Take, for example, the design of web pages. We have hundreds of millions of websites on the internet right now. Of which, a lot of websites are poorly designed and thus lead to very bad conversion rates. If the general layout of a website is bad, then the content albeit good, would be taken in bad taste. Thus, a lot of design companies have cropped up, demanding exorbitant rates for designing a simple website. Recently, platforms have also mushroomed, which give the user a lot of templates to select from. Though this is an improvement, it still makes the website generic and bland. And this is why artificial intelligence in design is a pressing need of our times.

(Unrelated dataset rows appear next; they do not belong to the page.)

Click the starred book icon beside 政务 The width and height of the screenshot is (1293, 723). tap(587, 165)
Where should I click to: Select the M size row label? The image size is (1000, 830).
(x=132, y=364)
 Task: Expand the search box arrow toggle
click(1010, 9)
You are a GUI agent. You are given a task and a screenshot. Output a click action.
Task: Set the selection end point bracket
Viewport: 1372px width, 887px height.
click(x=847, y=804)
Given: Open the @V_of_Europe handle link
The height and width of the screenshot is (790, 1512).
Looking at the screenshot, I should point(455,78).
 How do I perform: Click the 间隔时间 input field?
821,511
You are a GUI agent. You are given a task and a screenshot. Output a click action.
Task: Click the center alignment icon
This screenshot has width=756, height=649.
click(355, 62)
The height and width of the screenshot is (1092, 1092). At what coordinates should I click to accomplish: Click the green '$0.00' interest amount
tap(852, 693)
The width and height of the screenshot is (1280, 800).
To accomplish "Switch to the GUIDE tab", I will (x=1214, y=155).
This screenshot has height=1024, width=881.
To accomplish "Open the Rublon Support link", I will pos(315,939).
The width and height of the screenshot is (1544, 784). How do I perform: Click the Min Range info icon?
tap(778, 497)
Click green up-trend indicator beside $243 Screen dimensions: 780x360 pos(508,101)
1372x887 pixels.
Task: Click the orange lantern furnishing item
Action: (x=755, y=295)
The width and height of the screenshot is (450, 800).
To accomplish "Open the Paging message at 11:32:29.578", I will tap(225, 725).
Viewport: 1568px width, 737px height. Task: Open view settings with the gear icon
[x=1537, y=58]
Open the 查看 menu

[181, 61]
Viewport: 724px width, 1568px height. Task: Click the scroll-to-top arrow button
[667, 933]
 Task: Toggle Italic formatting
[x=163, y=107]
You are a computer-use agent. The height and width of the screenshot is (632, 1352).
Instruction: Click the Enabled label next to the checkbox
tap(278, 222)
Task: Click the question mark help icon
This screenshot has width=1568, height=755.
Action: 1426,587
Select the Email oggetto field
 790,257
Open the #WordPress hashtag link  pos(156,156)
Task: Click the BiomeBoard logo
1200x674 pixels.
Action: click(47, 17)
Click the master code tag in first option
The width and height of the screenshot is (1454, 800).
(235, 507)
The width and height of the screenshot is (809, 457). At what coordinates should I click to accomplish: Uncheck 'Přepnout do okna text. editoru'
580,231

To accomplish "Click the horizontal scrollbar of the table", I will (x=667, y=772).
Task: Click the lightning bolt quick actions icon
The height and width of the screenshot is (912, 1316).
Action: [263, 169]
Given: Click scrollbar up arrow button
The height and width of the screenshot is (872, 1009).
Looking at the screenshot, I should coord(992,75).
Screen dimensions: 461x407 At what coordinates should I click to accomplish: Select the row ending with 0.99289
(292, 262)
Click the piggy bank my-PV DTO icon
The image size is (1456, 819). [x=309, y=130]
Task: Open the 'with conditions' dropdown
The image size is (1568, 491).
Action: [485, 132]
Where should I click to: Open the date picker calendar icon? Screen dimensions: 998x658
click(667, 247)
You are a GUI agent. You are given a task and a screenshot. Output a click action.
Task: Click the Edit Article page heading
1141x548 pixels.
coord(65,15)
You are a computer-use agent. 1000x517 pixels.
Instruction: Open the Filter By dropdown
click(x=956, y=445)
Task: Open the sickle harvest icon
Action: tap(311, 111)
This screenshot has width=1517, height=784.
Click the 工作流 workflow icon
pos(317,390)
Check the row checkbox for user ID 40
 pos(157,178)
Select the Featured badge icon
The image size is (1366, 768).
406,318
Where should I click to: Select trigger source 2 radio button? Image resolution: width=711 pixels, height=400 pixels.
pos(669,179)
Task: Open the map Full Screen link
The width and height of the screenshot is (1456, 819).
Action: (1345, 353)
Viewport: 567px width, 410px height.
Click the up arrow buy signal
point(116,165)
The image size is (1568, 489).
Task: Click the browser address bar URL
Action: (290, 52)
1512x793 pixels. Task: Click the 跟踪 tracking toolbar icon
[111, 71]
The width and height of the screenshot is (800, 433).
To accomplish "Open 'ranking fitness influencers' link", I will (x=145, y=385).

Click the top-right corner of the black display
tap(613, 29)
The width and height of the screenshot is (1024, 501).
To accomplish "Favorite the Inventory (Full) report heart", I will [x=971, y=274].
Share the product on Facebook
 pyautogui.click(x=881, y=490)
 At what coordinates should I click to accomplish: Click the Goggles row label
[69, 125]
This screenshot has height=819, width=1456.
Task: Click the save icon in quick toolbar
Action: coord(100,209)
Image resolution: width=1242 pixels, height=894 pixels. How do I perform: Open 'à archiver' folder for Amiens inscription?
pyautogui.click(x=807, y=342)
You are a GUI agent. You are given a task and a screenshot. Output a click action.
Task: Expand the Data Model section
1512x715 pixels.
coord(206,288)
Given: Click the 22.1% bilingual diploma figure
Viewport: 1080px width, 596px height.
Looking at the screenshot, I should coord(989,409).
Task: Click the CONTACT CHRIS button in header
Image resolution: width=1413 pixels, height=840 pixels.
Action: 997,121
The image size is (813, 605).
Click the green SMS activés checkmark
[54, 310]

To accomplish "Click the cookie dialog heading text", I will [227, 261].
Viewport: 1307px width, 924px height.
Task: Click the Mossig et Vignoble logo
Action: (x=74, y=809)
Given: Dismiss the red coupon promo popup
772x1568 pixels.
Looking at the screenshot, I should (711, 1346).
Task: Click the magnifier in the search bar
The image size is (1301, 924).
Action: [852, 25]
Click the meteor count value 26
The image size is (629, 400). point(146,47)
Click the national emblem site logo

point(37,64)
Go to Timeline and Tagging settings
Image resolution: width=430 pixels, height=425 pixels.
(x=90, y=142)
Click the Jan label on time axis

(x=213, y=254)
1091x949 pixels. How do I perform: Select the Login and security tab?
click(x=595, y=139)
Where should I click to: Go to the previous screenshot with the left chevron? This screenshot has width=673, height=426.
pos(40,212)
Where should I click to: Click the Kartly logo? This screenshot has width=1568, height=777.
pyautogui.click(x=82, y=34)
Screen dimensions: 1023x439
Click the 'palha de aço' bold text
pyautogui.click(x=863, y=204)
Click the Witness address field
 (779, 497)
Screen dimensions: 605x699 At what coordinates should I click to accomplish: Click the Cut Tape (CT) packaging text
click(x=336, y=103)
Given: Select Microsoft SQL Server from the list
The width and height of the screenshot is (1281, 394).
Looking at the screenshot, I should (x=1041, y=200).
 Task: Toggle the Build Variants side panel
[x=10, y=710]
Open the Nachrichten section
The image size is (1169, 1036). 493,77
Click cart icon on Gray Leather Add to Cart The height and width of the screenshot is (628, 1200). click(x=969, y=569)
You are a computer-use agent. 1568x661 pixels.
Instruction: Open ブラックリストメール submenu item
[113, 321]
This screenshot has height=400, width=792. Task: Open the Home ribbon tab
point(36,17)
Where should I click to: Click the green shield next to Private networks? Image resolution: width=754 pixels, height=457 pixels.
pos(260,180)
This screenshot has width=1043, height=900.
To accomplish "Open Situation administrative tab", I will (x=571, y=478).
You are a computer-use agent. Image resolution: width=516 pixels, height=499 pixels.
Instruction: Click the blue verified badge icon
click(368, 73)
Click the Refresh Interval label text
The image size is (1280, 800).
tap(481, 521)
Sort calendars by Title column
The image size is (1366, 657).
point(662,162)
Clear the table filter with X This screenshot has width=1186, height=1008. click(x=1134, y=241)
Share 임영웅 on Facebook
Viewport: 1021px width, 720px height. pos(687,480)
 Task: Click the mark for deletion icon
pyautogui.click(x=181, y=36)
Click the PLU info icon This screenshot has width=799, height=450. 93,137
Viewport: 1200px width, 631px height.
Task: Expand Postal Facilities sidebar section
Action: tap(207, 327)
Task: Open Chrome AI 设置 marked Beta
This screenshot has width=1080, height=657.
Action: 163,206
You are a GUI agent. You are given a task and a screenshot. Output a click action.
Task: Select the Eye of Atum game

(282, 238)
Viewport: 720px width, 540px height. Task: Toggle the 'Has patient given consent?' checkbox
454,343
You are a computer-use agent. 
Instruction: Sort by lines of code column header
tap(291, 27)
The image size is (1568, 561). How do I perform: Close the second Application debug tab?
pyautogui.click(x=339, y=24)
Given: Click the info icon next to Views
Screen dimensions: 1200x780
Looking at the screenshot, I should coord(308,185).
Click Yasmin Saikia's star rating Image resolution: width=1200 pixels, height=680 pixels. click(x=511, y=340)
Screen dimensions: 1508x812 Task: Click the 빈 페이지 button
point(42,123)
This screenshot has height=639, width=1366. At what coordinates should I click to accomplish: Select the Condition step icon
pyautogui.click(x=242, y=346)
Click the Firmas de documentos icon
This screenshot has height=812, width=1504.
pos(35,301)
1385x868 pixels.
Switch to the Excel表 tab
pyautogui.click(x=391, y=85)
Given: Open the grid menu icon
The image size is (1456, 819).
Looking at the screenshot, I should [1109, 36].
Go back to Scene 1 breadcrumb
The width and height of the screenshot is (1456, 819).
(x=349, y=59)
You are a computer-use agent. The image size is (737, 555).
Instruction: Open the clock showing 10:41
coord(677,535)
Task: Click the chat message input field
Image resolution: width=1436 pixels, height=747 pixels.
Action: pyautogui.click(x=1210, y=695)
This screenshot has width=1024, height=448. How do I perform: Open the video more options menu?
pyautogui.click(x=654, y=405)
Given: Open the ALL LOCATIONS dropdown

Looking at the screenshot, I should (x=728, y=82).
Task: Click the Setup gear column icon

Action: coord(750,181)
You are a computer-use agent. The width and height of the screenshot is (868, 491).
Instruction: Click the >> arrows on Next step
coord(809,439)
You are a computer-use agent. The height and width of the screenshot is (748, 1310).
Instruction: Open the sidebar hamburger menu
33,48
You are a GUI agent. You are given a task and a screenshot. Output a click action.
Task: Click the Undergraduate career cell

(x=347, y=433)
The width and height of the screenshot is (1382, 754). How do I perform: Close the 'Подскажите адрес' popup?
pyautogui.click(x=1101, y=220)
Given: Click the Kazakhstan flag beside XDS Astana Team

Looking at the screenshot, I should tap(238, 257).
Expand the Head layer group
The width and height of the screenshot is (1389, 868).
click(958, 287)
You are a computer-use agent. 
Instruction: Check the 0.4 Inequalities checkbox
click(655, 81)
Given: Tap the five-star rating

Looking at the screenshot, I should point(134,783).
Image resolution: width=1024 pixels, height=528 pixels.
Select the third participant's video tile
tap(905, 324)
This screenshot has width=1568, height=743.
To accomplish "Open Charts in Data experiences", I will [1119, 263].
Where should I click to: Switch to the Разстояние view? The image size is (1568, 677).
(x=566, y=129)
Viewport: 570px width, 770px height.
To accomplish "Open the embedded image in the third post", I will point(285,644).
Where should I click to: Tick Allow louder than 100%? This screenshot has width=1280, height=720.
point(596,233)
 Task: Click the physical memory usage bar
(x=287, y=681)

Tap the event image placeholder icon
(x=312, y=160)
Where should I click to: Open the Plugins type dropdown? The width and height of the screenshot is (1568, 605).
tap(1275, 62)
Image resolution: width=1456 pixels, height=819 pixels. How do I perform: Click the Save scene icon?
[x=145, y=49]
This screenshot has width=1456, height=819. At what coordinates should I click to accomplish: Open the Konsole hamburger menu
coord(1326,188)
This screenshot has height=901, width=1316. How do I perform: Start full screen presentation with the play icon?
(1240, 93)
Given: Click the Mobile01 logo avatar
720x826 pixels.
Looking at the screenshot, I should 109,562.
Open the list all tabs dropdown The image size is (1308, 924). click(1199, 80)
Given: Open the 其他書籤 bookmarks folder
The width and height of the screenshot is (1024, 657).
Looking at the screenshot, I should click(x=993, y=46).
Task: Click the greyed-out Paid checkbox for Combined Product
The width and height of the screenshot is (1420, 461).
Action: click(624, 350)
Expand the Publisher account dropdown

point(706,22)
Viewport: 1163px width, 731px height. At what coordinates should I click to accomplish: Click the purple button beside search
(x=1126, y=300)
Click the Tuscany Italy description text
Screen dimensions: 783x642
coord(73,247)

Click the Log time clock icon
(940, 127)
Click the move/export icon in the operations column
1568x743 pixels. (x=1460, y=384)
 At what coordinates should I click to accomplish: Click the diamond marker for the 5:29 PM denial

Design is ubiquitous; existing in various forms across different fields. Interdisciplinary design partnerships are being forged more than ever now. It can be understood that effective design can improve the overall efficiency and the capability of projects. It can range from mechanical engineering bolt design to as diverse as 3D designing of medical devices. Listed below are some detailed examples of where AI is striding through and also mentioned are fields where human creative intelligence is irreplaceable.
1. Creative intelligence in web design
If there is a field that needs artificial intelligence in design, it has to be the web designing sector. Millions of redundant designs and shabbily done pages have let down good content, many a time. With the breakout of algorithm-driven design through AI, a revamp is quite possible.
An AI program from The Grid, called as Molly is turning a lot of heads in the web design business. The AI tool runs throughout the day, trying to learn from the millions of web pages across the internet about what works and what doesn't. Molly can run extensive A/B testing on all its designs, and choose the most favorable one.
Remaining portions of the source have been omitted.